What God has done through Jesus is what allows us to both be forgiven and therefore free to forgive. His death brought us life. We have a built-in longing to make things right, and for this very reason, we gravitate towards forgiveness. In our minds, we believe forgiveness can pave the way to how things were before the offense occurred. However, no matter how hard we try, things are never going back to the way it once was.
Forgiveness requires death. For forgiveness to be felt, something has to die. To see God’s way, our way has to die. God’s way is the way of resurrection. Letting go of events, relationships, hopes, and dreams that we grasped onto so tightly is no easy task. Unforgiveness has the power to shape our perspective, influence our words and actions, and define our identity. The process of forgiveness means our pride, bitterness, anger, and entitlement have to die as well.
As we loosen our grip, we must trust that God is up to something we are incapable of doing on our own. God takes the bad things that occur in our lives and redeem them for His good purposes. In God’s economy, death is not the end, but a way of resurrection. We have been created to live a resurrected life and called to live in relationships that are fueled by forgiveness.
In what broken relationship are you clinging to the hope that it will return to the way it was before the offense occurred?
What causes you to hesitate in letting go of the hope that things will return to the way they once were?
What has to die so you can experience a resurrection in this relationship?

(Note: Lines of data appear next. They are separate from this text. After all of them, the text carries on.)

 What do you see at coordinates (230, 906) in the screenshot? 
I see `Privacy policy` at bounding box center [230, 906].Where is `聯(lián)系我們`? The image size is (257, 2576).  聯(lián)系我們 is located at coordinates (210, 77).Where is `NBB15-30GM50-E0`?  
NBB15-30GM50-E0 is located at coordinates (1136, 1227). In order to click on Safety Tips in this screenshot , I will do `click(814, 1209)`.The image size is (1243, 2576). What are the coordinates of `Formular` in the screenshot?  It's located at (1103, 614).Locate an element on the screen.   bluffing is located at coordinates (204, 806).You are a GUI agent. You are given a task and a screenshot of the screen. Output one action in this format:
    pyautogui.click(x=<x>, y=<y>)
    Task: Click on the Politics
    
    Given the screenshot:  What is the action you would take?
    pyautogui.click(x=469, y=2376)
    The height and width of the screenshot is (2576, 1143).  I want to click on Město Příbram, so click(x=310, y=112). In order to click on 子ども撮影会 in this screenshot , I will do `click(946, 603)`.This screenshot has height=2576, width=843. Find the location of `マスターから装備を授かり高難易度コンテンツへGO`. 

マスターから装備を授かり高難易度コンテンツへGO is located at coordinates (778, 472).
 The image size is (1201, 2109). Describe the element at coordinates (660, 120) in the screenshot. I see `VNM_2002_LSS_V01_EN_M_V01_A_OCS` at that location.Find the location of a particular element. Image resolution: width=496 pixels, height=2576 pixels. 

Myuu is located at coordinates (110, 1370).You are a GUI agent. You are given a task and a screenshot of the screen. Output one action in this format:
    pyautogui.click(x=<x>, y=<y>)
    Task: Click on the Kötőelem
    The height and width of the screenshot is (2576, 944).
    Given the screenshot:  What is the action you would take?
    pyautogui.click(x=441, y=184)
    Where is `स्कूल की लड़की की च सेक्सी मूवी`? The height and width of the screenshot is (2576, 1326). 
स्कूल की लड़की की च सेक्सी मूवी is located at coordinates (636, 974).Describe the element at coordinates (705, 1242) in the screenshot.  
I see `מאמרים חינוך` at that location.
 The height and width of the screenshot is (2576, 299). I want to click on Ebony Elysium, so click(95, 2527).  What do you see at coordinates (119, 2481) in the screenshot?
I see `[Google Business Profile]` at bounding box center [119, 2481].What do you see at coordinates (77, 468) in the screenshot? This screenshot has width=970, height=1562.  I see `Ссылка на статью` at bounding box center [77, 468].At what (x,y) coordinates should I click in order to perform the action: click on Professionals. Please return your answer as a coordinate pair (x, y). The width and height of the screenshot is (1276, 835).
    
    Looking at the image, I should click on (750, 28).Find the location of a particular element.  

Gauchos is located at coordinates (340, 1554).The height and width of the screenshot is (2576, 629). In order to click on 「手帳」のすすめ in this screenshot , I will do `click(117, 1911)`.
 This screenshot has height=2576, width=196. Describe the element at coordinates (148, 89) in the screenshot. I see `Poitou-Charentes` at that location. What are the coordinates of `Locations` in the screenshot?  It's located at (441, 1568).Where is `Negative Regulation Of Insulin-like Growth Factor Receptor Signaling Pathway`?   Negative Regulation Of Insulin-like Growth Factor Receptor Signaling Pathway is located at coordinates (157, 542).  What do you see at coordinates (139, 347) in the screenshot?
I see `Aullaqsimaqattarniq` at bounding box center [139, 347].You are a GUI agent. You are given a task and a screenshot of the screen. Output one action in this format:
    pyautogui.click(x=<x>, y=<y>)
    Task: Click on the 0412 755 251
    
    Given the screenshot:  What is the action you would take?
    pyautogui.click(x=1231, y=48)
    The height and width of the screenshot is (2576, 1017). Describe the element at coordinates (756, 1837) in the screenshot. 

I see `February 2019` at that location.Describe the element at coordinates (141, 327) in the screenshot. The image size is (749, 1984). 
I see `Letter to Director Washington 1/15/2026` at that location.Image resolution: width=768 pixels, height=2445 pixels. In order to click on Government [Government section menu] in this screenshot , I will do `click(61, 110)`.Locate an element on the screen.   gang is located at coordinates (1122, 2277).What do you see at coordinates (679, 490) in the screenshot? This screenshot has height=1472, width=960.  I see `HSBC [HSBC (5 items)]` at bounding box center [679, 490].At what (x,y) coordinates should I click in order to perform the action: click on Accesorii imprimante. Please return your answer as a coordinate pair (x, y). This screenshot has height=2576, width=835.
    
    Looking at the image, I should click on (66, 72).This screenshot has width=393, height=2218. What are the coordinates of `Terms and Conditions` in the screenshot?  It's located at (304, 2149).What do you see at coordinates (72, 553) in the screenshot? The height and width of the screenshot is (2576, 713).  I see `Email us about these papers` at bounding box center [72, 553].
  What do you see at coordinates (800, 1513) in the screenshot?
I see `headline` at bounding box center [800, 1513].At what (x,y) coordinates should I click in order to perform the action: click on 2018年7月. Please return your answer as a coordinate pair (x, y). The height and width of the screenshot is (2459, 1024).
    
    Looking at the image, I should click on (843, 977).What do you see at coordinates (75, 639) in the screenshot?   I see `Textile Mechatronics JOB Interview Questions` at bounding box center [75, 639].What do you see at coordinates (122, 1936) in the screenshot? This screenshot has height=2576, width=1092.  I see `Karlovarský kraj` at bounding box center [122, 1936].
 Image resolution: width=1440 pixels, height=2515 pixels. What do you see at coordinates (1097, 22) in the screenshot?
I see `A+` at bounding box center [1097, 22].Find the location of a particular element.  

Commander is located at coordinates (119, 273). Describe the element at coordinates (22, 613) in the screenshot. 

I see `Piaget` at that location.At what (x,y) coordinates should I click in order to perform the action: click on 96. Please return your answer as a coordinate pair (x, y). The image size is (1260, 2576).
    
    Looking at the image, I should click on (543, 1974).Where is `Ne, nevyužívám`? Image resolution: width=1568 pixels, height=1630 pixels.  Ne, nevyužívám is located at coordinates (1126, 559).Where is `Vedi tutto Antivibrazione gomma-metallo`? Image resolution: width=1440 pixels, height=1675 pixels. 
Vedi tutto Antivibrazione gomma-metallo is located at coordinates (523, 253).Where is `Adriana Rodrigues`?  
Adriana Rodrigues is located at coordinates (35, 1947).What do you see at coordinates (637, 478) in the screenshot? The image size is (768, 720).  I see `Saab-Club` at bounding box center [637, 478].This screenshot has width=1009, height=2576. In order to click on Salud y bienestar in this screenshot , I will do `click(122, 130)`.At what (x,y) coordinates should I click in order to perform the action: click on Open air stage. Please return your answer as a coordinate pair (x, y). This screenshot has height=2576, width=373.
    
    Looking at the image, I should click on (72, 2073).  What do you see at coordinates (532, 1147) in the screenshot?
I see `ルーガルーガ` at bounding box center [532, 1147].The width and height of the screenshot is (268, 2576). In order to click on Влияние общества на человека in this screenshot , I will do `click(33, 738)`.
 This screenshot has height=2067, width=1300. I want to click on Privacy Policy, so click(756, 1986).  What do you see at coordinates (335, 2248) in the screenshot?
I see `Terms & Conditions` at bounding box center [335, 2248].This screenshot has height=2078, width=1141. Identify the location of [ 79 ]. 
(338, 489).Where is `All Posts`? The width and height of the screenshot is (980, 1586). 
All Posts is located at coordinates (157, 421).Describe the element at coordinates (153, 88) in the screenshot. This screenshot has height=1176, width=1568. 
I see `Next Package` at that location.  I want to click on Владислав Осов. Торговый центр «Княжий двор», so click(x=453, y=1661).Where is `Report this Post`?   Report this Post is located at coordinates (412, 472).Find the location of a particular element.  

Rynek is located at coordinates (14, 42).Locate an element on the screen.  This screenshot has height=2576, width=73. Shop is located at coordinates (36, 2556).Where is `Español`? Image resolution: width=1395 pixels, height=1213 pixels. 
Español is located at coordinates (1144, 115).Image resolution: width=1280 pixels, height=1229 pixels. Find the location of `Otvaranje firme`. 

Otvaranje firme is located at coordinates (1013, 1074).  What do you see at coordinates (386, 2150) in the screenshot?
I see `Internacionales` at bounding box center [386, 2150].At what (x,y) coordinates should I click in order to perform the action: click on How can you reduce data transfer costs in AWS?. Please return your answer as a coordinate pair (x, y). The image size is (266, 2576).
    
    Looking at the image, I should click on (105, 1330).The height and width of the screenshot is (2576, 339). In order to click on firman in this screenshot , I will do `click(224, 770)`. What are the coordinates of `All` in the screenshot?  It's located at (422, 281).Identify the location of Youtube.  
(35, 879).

God, when I encountered Your love, my world turned upside down. It is hard to fathom the amount of love and grace that You lavished upon me. May I remind myself of Your great love when I hold on to past hurt and pain. Rather than restoration, I will trust in redemption. Things will never return to how they once were before the wounds, but that is okay. You can bring beauty out of the ashes. May You be glorified by my response to forgive as I’ve been forgiven. In Your name, Jesus. Amen.